Home Time is the term we use to describe the time a group spends together outside of Activity Time. It's a chance to get to know all of the kids in your group and to define the culture of your group. Home Time happens in the morning from drop-off up until the first activity begins, at Snack Times, at Lunch Time and into dismissal. It is important that Home Time be considered just as carefully as Activity Time as kids are still learning, maybe more so, about how to interact appropriately with one another and how to navigate the challenges of group dynamics. To think of Home Time as unimportant or a break (for counselors) is a mistake.
Because we offer choices to campers every period of every day, groups do not spend much time together as a unit other than snacktime and lunchtime. We created Family Time to balance that out. This is time for the group to be together. An activity is planned by the counselors in the group that emphasizes socialization and community in a fun setting. The activity is run by the Group Counselors.
This is a time for not only your group, but other groups in the same part of camp to be together. Lower Camp and Middle Camp participate in this. (Upper Camp has a Family Reunion every week when they go to the beach. Mini Camp gets together on Wednesdays for Adventure Time.) A positive, fun large group activity is planned by staff in those groups in collaboration with one another.
SNACK TIME/WATER BREAK
In between periods groups are given time to re-energize. Small healthy snacks and something to drink are given and campers have a few minutes of free time. Being engaged with campers is very important during this time and should be planned and thought about just as much as activity time.
At 12:00 for Mini Camp (Belugas and Sea Robins) and 12:30 for all other groups campers eat lunch. Campers enjoy their lunch in an area near their group. Counselors should share this time with their campers and eat with them. After eating, campers have some time for themselves. Counselors should be engaged with, or at least supervising, campers throughout this time. Dismissal and the beginning of Aftercamp make this a critical time to be organized. In addition to the fact that unstructured time tends to be when problems arise (because campers are not engaged in an activity), lunchtime is also when parents are arriving to pick up their children. We know you work hard all day long. But the only impression parents have of you is the impression you make at pickup and drop off time. That perception matters for you and it matters for Hayground. Ask yourself, who’s watching the perimeter? What’s to prevent a camper from wandering off? Who’s paying attention to the conversation? Who’s ensuring that campers clean up after themselves? If every group has solid answers to these questions, lunch should be a relaxing time for campers.
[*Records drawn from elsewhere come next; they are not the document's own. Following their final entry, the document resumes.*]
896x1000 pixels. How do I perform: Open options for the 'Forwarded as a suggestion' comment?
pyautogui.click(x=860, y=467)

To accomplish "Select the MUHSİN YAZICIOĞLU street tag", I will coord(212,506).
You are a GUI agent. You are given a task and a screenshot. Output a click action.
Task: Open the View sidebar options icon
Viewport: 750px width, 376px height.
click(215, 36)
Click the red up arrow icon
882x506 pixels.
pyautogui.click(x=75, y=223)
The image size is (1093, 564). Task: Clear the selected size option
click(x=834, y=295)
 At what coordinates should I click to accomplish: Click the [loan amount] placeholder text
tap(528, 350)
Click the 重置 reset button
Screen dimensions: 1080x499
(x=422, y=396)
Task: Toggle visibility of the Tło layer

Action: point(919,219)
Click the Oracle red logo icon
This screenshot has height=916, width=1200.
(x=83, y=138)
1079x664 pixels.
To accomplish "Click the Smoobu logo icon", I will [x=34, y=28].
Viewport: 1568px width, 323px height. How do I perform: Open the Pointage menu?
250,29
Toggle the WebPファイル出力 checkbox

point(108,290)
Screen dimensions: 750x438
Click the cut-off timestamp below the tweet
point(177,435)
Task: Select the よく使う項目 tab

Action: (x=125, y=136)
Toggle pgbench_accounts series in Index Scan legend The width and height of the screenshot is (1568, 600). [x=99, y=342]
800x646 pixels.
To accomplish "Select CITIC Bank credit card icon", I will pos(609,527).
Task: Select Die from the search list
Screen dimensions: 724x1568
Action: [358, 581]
HOW AND WHEN DO COUNSELORS GET LUNCH AND EAT IT?
Counselors should arrange to have lunch with campers. Bringing lunch works best. If lunch needs to be purchased, every effort should be made to minimize the number of staff members leaving camp, and lunch time should not be seen as an extended break. Group cooperative lunches are great and grow a feeling of community enjoyed by everyone. (Just ask the Otters and Sea Lions!)
SPECIALTY COUNSELOR EXPECTATIONS DURING HOME TIME
Specialty Counselors do not have campers in between periods or at lunch. These counselors will often have to break down an activity or set up for a new one. Aside from those responsibilities, Speciality Counselors are expected to be engaged with campers and can be asked to help out groups during these times. Each Specialty Counselor will be assigned an Adopted Group. Specialty Counselors should take direction from their Coordinator with regard to when to join their Adopted Group.